TASK ITEM:
Please give the count of lines below with the string "clock" in them, and no other words.

MATERIAL PROVIDED:
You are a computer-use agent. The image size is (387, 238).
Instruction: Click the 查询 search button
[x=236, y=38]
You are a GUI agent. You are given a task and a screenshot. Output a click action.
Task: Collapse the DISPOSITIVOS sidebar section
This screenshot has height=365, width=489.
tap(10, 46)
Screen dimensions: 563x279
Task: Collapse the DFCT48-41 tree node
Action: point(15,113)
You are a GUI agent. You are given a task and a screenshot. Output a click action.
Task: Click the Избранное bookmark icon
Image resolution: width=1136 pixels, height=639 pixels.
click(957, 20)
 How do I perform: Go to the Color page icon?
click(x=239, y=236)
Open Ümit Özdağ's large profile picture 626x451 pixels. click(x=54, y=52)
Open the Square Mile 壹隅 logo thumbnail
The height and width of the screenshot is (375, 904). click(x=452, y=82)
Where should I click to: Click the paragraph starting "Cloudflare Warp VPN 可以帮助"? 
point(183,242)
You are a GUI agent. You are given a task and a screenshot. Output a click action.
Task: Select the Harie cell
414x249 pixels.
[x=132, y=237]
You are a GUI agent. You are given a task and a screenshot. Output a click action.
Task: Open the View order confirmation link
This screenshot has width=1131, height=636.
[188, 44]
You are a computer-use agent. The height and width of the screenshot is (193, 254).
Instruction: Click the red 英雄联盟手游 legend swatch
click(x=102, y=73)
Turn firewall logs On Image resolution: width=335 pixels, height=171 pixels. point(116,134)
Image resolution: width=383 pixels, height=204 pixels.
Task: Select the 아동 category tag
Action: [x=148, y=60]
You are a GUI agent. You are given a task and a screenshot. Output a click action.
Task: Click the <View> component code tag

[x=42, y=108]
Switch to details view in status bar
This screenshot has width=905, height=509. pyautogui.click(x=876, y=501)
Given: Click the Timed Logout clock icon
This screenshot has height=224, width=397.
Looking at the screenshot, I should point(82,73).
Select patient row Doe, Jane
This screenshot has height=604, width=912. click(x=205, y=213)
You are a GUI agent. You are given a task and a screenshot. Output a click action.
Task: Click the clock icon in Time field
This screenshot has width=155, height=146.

FINISHED EXERCISE:
2